EXERCISE 1. In the blog post on singleness, how long does the writer say they have now spent single?
EXERCISE 2. Reproduce the stretch of the blog post on singleness from "I grew up with" through "would get married.".
EXERCISE 3. Write the next part of the blog post on singleness, picking up after its final sentence.
>> Begin EXTRACT PROVIDED
Wednesday, 1 October 2014

This Season of Singleness: Doomed or Destined?

I grew up with the expectation that I would be married by my early twenties. I expected I would be able to have as many children as I decided (which changed from 2-6 multiple times!). It did not occur to me that I might be single for an undetermined time. The people that I knew who were single past their twenties were few and far between. In my mind, eventually they would get married.

Enter my late teens. Despite what I knew of God’s standards for Christian relationships, I turned away from, ‘do not be unequally yoked with unbelievers’ (2 Corinthians 6:14). I thought I knew better. I thought that being with someone, even a non-Christian, was better than being single.


I have now spent the last 3 years single. There have been plenty of times that I have believed I am doomed for singleness. One is not a very pretty number most of the time. The lonely night when going through a tough time isn’t fun. The lack of a partner to share your hopes, dreams and fears with isn’t fun. The unfulfilled desire of marriage and children is not fun. For a long time, I did not think there was much that was fun about being single. For a long time, I did not understand how people coped with being single.
>> End EXTRACT PROVIDED
>> Begin INFORMATION SUPPLIED
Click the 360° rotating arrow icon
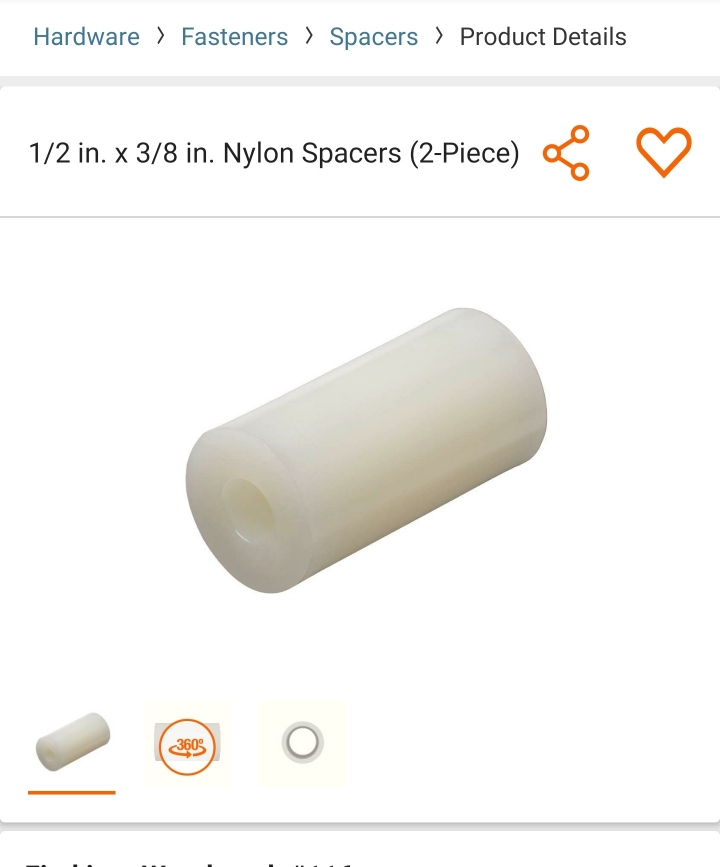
>> End INFORMATION SUPPLIED
WRITTEN REPLY 1. The last 3 years.

WRITTEN REPLY 2.
I grew up with the expectation that I would be married by my early twenties. I expected I would be able to have as many children as I decided (which changed from 2-6 multiple times!). It did not occur to me that I might be single for an undetermined time. The people that I knew who were single past their twenties were few and far between. In my mind, eventually they would get married.

WRITTEN REPLY 3.
Even when I believed I’ve been doomed to singleness, God has continued to work to change my heart towards this season of my life. There are times it feels like winter. Sometimes it feels like it will be winter forever. But there have been amazing days of spring as well. Though I have made poor choices in the past, I feel like God’s grace is evident.

God has been gracious to heal my body, soul and mind from a destructive cycle. God has shown grace to reveal who He is, over and over, so that I may fall in love with Him as my heavenly Father again. God has given grace to open up doors in loving families at church.

Does this make me doomed? I do not think so even though I will still have days I will think I am. As I have begun to embrace this season, I have seen opportunities arise. They may not replace the desire of my heart. But I feel like God has been gracious enough to open these doors and allow me to experience joy from serving Him and others.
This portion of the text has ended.